Regardless of the criticism you may have received over the last few years in your duties as a commissioner and regardless of your thoughts about Mr. Gilbert or the group he represents, he is a Texas taxpayer, and it is extremely inconsiderate for you to dismiss him and the organization he represents as “idiots.” Anyone who holds the prestigious position of Texas transportation commissioner must take both the good and the bad that comes with that position and treat our fellow citrizens with respect; the same respect that he paid you in politely expressing his thoughts and opinions.

[I]ncidents like this one only underscore the problems of the past and retard future progress. They certainly do nothing to change the perception of many of my legislative colleagues that TxDOT remains arrogant and unresponsive to the people it serves…."

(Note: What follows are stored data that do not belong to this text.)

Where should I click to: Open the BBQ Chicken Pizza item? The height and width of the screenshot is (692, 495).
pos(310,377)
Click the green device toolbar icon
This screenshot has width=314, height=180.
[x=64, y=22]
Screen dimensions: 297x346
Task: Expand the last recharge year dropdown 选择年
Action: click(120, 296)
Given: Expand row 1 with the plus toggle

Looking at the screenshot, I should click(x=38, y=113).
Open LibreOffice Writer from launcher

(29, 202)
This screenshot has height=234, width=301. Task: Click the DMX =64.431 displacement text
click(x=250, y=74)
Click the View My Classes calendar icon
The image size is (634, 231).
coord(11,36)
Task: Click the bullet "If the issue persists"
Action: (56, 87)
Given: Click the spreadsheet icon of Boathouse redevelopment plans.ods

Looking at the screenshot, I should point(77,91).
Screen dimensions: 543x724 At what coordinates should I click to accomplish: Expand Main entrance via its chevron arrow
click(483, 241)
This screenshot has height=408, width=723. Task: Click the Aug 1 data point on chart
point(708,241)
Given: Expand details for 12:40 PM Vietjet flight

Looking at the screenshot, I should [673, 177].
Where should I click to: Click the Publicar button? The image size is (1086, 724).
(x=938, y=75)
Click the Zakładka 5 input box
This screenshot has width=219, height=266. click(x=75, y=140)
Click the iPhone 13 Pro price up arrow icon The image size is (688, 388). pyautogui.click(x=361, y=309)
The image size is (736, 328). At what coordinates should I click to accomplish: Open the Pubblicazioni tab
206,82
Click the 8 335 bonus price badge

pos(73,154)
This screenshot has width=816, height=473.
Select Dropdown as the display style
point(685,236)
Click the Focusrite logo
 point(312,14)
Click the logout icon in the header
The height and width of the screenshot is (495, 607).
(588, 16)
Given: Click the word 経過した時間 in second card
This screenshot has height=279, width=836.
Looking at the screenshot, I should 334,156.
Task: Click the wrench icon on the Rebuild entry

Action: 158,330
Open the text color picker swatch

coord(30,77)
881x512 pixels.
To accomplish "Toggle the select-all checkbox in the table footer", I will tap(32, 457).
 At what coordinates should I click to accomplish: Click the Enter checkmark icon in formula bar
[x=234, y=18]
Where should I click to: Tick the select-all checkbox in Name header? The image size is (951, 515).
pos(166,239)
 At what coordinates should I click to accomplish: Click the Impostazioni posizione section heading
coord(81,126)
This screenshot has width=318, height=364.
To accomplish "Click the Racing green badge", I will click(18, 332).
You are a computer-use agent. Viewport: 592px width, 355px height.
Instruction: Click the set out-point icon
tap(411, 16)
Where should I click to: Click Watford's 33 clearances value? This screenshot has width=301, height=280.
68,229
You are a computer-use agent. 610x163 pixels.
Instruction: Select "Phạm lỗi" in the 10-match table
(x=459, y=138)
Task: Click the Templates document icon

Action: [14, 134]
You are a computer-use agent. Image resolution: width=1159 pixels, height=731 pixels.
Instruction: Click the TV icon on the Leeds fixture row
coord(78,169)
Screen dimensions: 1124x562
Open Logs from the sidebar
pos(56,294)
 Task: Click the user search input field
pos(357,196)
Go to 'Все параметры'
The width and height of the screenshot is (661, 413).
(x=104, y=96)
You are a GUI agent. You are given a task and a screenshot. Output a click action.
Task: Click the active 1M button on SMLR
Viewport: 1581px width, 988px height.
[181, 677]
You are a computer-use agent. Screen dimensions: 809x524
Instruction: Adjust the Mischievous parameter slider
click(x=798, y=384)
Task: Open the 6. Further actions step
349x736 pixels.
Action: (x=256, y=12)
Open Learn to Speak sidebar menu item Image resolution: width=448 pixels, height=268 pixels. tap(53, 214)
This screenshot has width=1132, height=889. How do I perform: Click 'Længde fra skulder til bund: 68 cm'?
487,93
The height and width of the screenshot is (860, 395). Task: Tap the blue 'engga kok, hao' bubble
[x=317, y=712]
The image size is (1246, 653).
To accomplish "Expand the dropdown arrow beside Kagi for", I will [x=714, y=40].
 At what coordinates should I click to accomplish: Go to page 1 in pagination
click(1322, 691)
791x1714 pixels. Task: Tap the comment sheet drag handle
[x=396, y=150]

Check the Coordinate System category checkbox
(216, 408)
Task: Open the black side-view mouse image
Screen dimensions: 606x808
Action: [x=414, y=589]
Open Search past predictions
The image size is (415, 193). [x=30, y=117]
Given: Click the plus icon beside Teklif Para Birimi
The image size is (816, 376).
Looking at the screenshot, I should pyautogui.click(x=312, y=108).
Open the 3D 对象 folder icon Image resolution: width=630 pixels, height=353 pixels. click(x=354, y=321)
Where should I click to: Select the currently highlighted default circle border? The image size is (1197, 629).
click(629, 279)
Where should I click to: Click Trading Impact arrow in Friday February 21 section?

--Senator Glenn Hegar, District 18, in a letter to TxDOT Commissioner Ted Houghton, as reported by Paul Burka of Texas Monthly

March 09, 2009

Stimulus paying for toll roads?

March 04, 2009

Tar Sands Time Out

Tar Sands Time Out is the Sierra Club's page on the plan to build a pipeline through Texas to carry tar sands-extracted oil from Canada's Alberta Boreal forest. This pipeline was part of the Trans-Texas Corridor (which is now "dead," ), which was part of the NAFTA Superhighway (which "doesn't exist,") which will apparently get built in one incarnation or another.

Tar Sands oil extraction is a dirty, destructive, energy-inefficient process, which will produce a short-lived supply of oil at great expense to one of the last truly wild forests in the world.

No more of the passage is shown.